Неподалеку валялось сухое, растрескавшееся бревно. Сунув в трещину острый конец воммары, Чарли начал с силой тереть им о бревно. Из трещины закурился дымок, ее край чуть обуглился. Чарли быстро стряхнул угольки на солому, с силой подул, и солома загорелась. Вся процедура заняла меньше двух минут. Набросав щепок, Чарли разжег настоящий костер и кинул в пламя булыжник.

Когда камень раскалился, он, жмурясь от жара, выкатил его и, подцепив двумя палочками, бросил на растертую в порошок траву. Раздалось шипение, вся масса задымилась, и порошок, состоявший из мелких, затвердевших на стебельках бусинок смолы, расплавился, превратившись в пластичное месиво. Чарли собрал похожую на замазку массу и, перекидывая ее с руки на руку, плотно облепил отбитый от глыбы осколок. Потом он снова поднес его к огню и, когда масса опять стала мягкой и податливой, придал изделию окончательную форму. На наших глазах из камня и травы получился превосходный острый нож; им вполне можно было проколоть шкуру животного… или нанести смертельную рану врагу.

В другой раз, когда мы отправились в пустыню, Чарли, как нам показалось вначале, просто бесцельно бродил. Но вдруг он замедлил шаг и начал что-то разглядывать в сухой траве. Оказалось, он искал муравьев. На тельце у них виднелись крохотные желтоватые пятнышки. Они-то, объяснил нам Чарли, отличают их от прочих муравьев. Насекомые суетливо бегали по извилистой дорожке. Двигаясь за ними, мы вскоре дошли до входа в муравьиную нору.

Орудуя бумерангом, Чарли начал рыть в красной земле яму и на глубине около метра добрался до огромного муравейника. Нагнувшись, он осторожно вытащил из гнезда пригоршню каких-то полупрозрачных предметов янтарного цвета, формой и размером похожих на игрушечные стеклянные шарики. Один из них Чарли протянул мне. «Шарик» оказался живой: это был муравей с шестью тоненькими лапками, торчащими из круглого раздутого брюшка. Зажав головку муравья пальцами, Чарли запустил его в рот и жестом призвал меня сделать то же самое. Раскусив мягкое тельце, я почувствовал вкус теплого меда и расплылся в улыбке. Чарли облизнул губы, причмокнул и громко рассмеялся.

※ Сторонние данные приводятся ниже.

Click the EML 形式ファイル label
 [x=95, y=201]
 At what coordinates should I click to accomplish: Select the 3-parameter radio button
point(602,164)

Это были муравьи-медосборщики. Во время короткого сезона дождей они собирают проступающую на пустынных растениях медвяную росу, но в отличие от пчел не откладывают ее в соты, а откармливают новорожденных муравьев, набивая им брюхо так, что те уже не могут двигаться. В виде «живых консервов» они сидят безвылазно на дне подземной галереи; в сухой сезон, когда есть становится нечего, рабочие муравьи требуют этот мед обратно.